Extracted text =>
Benny Peiser fruitcake
As promised, here is the second of two personal profiles of the founders of the Global Warming Policy Foundation (GWPF). Benny Peiser is a social anthropologist who, while at the UK’s Liverpool James Moore University, admitted in 2006 that “… the overwhelming majority of climatologists is agreed that the current warming period is mostly due to human impact“. However, this admission was only forthcoming after he was forced to retract criticism he had made of research undertaken by Dr Naomi Oreskes in 2004. But how, and why, did he ever get into that mess in the first place?
According to the De-Smog Blog, he has published 3 research papers in peer-reviewed journals; although none of them is related to climate change. Indeed, it cites Peiser himself as having admitted, in an article for the Times Higher Education supplement on 4 September 2008, that “…I’m not a climate scientist and have never claimed to be one… My interest is in how climate change is portrayed as a potential disaster and how we respond to that“. Fair enough, but why does he not accept what the majority of climate scientists say is happening? Does he know better; or does he think they are lying to us? Is he a genius; or just another conspiracy theorist?

Entries taken from a collection:
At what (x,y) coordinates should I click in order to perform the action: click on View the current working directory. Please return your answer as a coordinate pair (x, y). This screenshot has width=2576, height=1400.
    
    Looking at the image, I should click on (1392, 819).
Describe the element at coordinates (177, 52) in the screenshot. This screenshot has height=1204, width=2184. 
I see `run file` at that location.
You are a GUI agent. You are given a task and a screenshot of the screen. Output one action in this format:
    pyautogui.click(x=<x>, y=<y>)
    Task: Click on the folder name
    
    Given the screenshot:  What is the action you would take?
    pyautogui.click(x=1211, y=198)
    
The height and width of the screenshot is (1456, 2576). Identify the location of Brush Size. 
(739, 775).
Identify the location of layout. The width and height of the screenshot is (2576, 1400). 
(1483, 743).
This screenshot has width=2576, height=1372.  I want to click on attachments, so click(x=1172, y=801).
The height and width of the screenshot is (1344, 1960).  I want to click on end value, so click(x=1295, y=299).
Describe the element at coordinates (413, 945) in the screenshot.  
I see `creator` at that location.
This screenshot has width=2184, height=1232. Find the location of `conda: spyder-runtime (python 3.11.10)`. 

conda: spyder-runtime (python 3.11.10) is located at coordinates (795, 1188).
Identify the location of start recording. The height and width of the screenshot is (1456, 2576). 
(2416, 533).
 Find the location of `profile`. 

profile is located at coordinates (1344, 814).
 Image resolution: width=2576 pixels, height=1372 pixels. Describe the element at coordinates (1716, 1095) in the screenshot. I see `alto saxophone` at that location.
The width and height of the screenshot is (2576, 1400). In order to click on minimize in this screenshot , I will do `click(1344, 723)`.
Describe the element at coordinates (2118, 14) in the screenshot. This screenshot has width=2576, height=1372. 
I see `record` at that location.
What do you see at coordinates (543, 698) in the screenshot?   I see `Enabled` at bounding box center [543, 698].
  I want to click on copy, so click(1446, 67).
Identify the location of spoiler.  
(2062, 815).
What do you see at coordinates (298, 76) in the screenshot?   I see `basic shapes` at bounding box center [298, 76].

How to complete this task => Echo the profile of Benny Peiser word for word, starting with "Benny Peiser fruitcake" and going on through "the first place?".

Answer to the problem =>
Benny Peiser fruitcake
As promised, here is the second of two personal profiles of the founders of the Global Warming Policy Foundation (GWPF). Benny Peiser is a social anthropologist who, while at the UK’s Liverpool James Moore University, admitted in 2006 that “… the overwhelming majority of climatologists is agreed that the current warming period is mostly due to human impact“. However, this admission was only forthcoming after he was forced to retract criticism he had made of research undertaken by Dr Naomi Oreskes in 2004. But how, and why, did he ever get into that mess in the first place?